SOURCE DOCUMENT:

Wednesday, December 1, 2010

New Wave Wednesday: "Life During Wartime", by Talking Heads (Music Video)

Cover of "Stop Making Sense: Special New ... Pop culture during the 80's was obsessed with the idea of life in a "Mad Max" style post-apocalyptic world. Ronald Reagan was engaged in a never-ending escalation of the Cold War that had most Americans fearing nuclear annihilation at any moment.

Legendary New Wave performance artist David Byrne, of Talking Heads, first wrote and released Life During Wartime in 1979, but it didn't really catch on in the pop psyche until the 1983 Talking Heads concert film Stop Making Sense.

Here's what Wikipedia has to say:
"Life During Wartime" is a song by New Wave band Talking Heads. It first appeared on Fear of Music in 1979. Its live version from Stop Making Sense in 1983 was released as a single, which peaked at #80 on the Pop Singles Chart.

DATA:
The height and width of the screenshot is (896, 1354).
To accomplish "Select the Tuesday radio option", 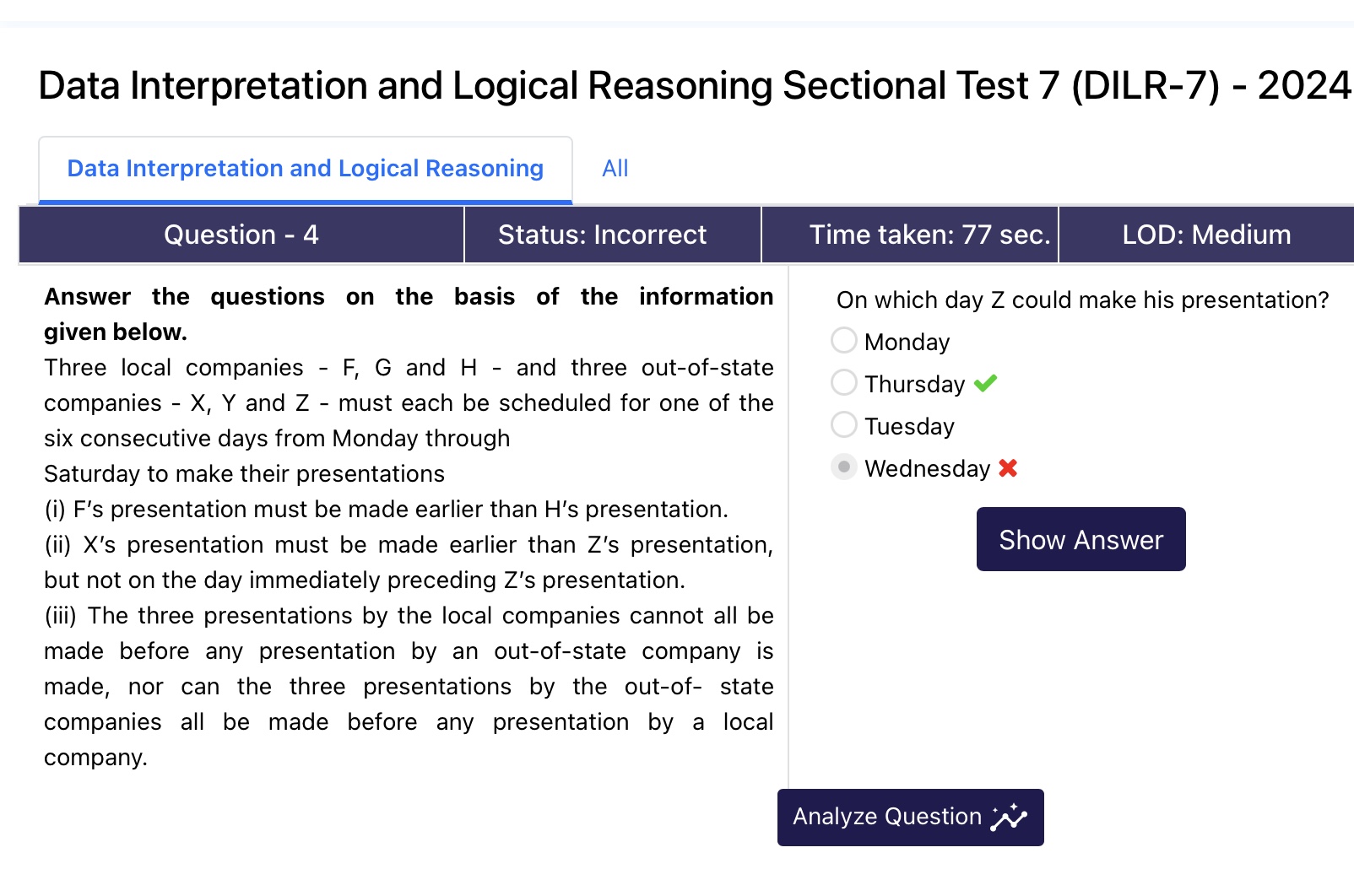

TO DO:
1. According to the blog post on "Life During Wartime," what peak position did the live single from Stop Making Sense reach on the Pop Singles Chart?
2. Carry on the blog post on "Life During Wartime," starting after its final sentence.
The listing above comes from a source separate from the blog post on "Life During Wartime."

ACTIVITY ANSWERS:
1. It peaked at #80.

2.
The song's lyrics tell of a civil insurrection or guerrilla warfare in the USA (the cities Houston, Detroit and Pittsburgh are mentioned by name) with the singer commenting on various activities involving an apparent guerrilla movement. ("Transmit the message, to the receiver / hope for an answer some day / I got three passports, a couple of visas / you don't even know my real name.") The singer laments that due to having to live underground, he can't go to night clubs. The now-defunct downtown New York clubs Mudd Club and CBGB are mentioned by name. A phrase from the lyrics, "This ain't no party / This ain't no disco", became a catchphrase in the Punk rock and New Wave music genres.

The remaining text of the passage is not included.